To prepare staff and subcontractors for this multi-build project, the ESRC delivered training on the “how to” of waste sorting. To make things easier bins were clearly labelled and included pictures for quick reference.

Terri-Ann notes that this sort of clear signage is essential for success, as is ongoing monitoring to ensure correct waste separation.

David adds that changing current behaviours for more sustainable onsite solutions can be a challenge for some. The sorting system meant that those not following the waste minimisation plan could be identified easily and provided with more support to get it right.

Plastic waste from the site was delivered to Unitec’s Engineering Department where it was analysed and sent out to appropriate recyclers, such as saveBOARD. Other recycling bins were collected by Junk Run which included timber, cardboard, scrap metal, fence palings and posts, paper and site sweepings.

Many of these materials were delivered to community and commercial recycling operations and projects. Overall, 91% of the waste collected by Junk Run (by volume) was diverted from landfill.

A total of 22.4 tonnes of materials were collected and audited by Junk Run and ESRC, of which 18.4 tonnes was recycled or repurposed. That included 830kg of plastic waste of which a third was soft plastic. Most of the soft plastic was recycled by Hamilton-based saveBOARD.

In collaboration with waste management company Green Gorilla and commercial construction company Naylor Love, saveBOARD has been testing the logistics of soft plastics recycling between Auckland sites and their Hamilton recycling facility.

saveBOARD uses recycled soft plastic to manufacture innovative construction board products that cost roughly the same as plywood, and can be recycled back into new saveBOARD products.

More than 150 kg of PVC pipes was recycled by Marley into new products, and about 200 kg of polystyrene was processed by an Auckland region recycling service, ultimately providing a raw material for products such as skirting board and architrave extrusions. It’s expected that about 80% of all the plastic waste from the project will be recycled.

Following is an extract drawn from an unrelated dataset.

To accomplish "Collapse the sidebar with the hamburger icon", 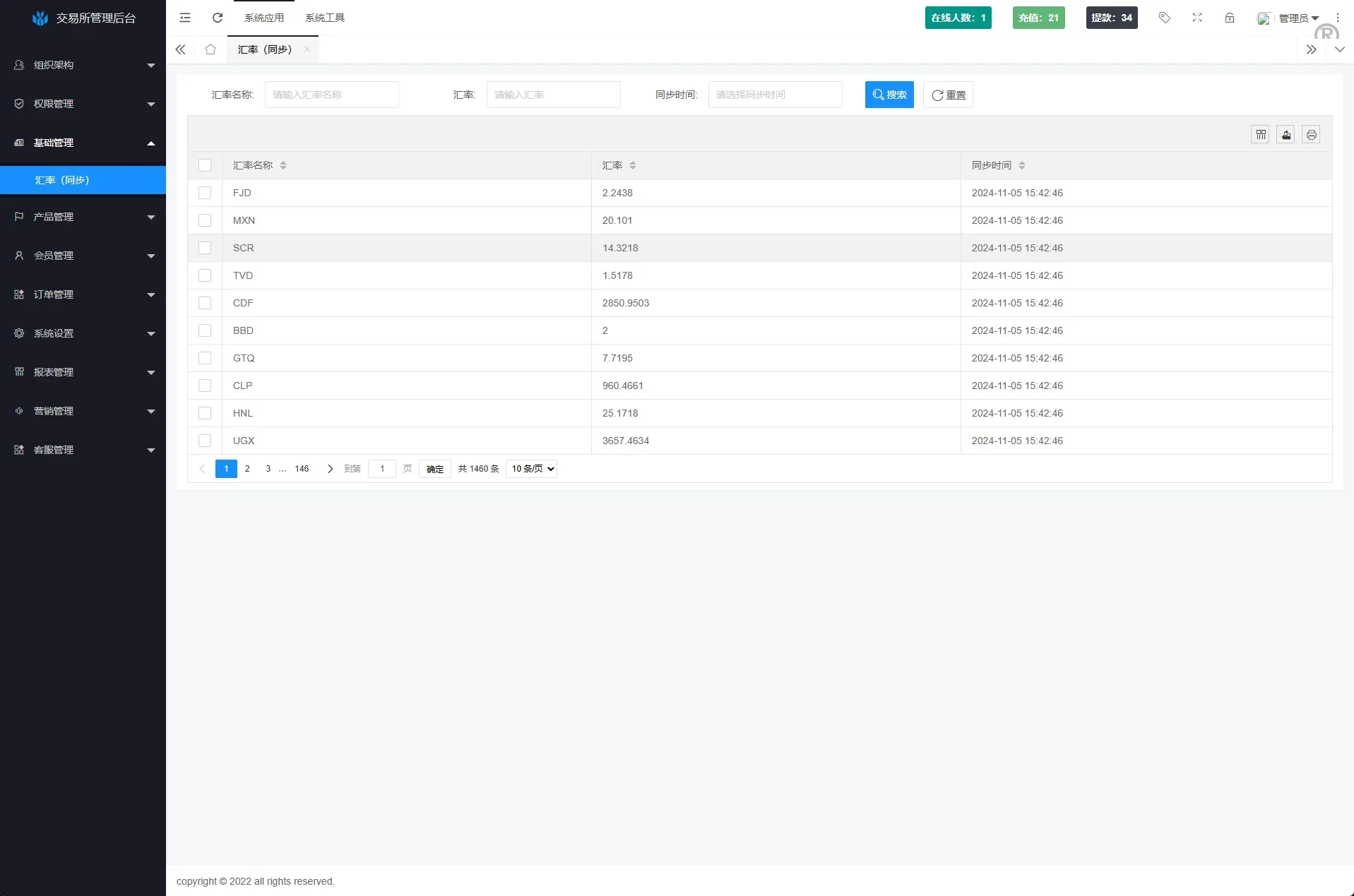I will pyautogui.click(x=184, y=18).
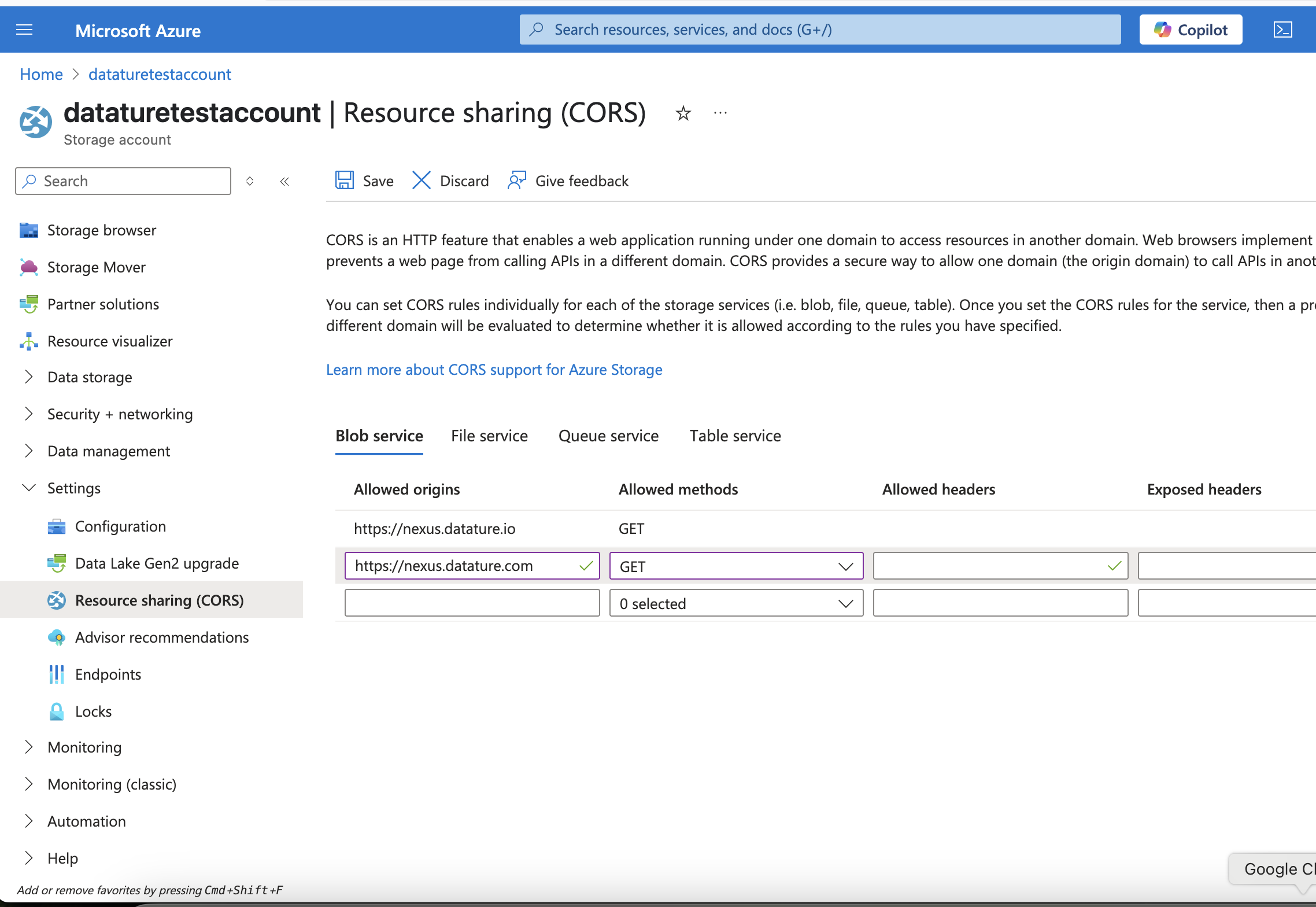Click the Locks padlock item

[93, 711]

Nigel believes there is a desire to improve waste management and increase circularity in the construction and demolition sector. He hopes the success of this project helps inspire other building companies to develop site waste management plans, educate staff on improved practices and further drive change.


  • Unitec
  • Naylor Love
  • Junk Run
  • Auckland Council
  • saveBOARD.

Architect: The Development Collective
Date of completion: July 2022

Annie Day, Environmental Manager – Naylor Love

Annie Day, Environmental Manager – Naylor Love

“SaveBOARD offered a circular solution for soft plastics, which had previously been considered a waste material. We were already going through a recession with timber products and a lack of plywood, which we use for hoardings around our sites. We started putting big one cubic meter bags on site to collect the soft plastics so we could remanufacture those materials into sheets we use as hoardings.”